I cannot see your feet, but why are you posting? Is your horse's trot rough? 

The horse does not look happy. He needs to be taught to relax his neck and back, and that will let him lower his head. When he does that, he will be a lot smoother.

Nancy


----------



## Kennaree (Jan 10, 2014)

So, I don't want anything rude obviously, but don't sugar coat it. I do post on this particular horse because he is fairly rough, and I also find it more comfortable. I do sit the trot/jog as well though. The photos I understand are hard to tell what my upper half looks like I apologize. I have the video it is https://m.youtube.com/watch?v=_4A5H_NNE70 it was not intended for this purpose but...


----------



## Kennaree (Jan 10, 2014)

I do know my stirrups are a tad short... That isn't my saddle and I didn't want to adjust them.


----------



## tinyliny (Oct 31, 2009)

Sorry, that video doesn't show enough of the right visual material for a critique.


----------



## Skyseternalangel (Jul 23, 2011)

Obvious: That outside rein is TOO high. You should carry your hands nicely despite if you are direct reining or neck reining. Even hands, not too low and not too high.


----------



## Zeke (Jun 27, 2010)

Unfortunately the video you posted cannot give you any accurate critique as it's too short, from and funny angle and most of the time the top of your body is out of view. Very cute horse though, I hope you can shoot another video. 

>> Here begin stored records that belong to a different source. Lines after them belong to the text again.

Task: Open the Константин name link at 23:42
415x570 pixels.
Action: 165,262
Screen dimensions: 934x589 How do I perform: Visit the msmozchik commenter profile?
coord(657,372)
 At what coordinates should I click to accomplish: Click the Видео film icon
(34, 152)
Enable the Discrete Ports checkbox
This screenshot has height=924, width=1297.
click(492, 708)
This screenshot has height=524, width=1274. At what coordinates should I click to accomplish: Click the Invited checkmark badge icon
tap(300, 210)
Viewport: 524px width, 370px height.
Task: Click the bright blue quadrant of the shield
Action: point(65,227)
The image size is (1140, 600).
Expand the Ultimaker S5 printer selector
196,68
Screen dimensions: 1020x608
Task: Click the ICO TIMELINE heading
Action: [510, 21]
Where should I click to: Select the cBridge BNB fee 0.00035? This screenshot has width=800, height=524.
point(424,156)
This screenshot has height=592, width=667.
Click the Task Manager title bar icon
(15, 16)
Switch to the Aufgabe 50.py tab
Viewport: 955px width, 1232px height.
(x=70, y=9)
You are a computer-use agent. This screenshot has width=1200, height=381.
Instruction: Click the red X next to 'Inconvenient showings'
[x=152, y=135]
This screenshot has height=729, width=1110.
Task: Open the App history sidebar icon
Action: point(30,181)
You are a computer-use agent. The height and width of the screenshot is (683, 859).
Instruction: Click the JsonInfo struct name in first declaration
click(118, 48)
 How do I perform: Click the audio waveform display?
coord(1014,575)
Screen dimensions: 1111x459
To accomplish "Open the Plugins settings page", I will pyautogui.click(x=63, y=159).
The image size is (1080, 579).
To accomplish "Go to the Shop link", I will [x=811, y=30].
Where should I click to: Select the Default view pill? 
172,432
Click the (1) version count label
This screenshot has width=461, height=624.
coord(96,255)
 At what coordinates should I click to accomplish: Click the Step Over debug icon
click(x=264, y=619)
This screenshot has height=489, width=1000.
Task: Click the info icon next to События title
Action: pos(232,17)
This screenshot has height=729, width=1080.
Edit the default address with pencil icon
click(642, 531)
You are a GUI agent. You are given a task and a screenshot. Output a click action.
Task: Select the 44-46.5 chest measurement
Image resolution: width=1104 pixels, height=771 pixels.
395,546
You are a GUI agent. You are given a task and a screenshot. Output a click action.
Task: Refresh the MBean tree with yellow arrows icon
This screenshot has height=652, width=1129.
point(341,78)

Just a couple tips if you are truly interested in a critique try to find someone who can film you for 5-10 mins at walk, trot, canter on a circle or on the rail in an arena. Try your best to not submit a session in which you are overly schooling the horse on its behavior and instead have a chance to focus on riding your best. Be sure that when you are filmed your entire body is visible to the person critiquing you because riding is a lot more then just leg position.
_Posted via Mobile Device_


----------



## Samstead (Dec 13, 2011)

did you ever get better photos?


----------



## eeo11horse (Jun 22, 2012)

No crit but your horse is adorable!


----------



## Zexious (Aug 2, 2013)

^This, this! <3


----------



## JustDressageIt (Oct 4, 2007)

Not nearly enough to critique, but here are a few points:
- In the first walk clip, you come around then *bumpbump* with your leg, nothing happens, so you *bumpbump* again - what were you trying to accomplish? 
- In the third bit of clip, when your horse spooks, what were you trying to accomplish there? It looks like you were heading in that direction, your horse spooked, you encouraged the direction change to the left with a bump from your right leg, then you plow rein him quite severely back to the right, with another bump of your leg, he didn't respond well to either aid, then at 0:25(ish) you give him a big ol' pony kick - why? And why didn't he respond? Then you continue at the same pace in the same ish direction. 
There is not much else to critique in the video. I would strongly recommend you sit down and figure out why your legs are so active, and what your desired response is. If you're bumping to ask for a lateral movement, then ensure you get that. If you're bumping to get a speed change, ensure you get that. Don't just randomly bump and ignore the non-response. 
I agree with others, very cute horse


----------



## Samstead (Dec 13, 2011)

what justdressage it said^
if you keep ignoring the fact he doesn't respond to cues, he'll think it's okay and that'll be a whole other mess to fix.


----------



## holsteinerACE (Jan 6, 2014)

If your riding western you don't need to post in your trot.


----------



## Skyseternalangel (Jul 23, 2011)

holsteinerACE said:


> If your riding western you don't need to post in your trot.


No one needs to post a trot, they choose to. It's much more comfortable to post a trot than to sit it. Also it's better for a horse's back to post, especially if they're green and they haven't warmed up yet.


----------



## holsteinerACE (Jan 6, 2014)

yeah i know i just wasn't sure how new she was and wanted to let her know if she didn't i didn't mean anything by it so woah nelly


----------



## Skyseternalangel (Jul 23, 2011)

holsteinerACE said:


> yeah i know i just wasn't sure how new she was and wanted to let her know if she didn't* i didn't mean anything by it so woah nelly*


And I was just commenting on your post, without any attitude I assure you.


----------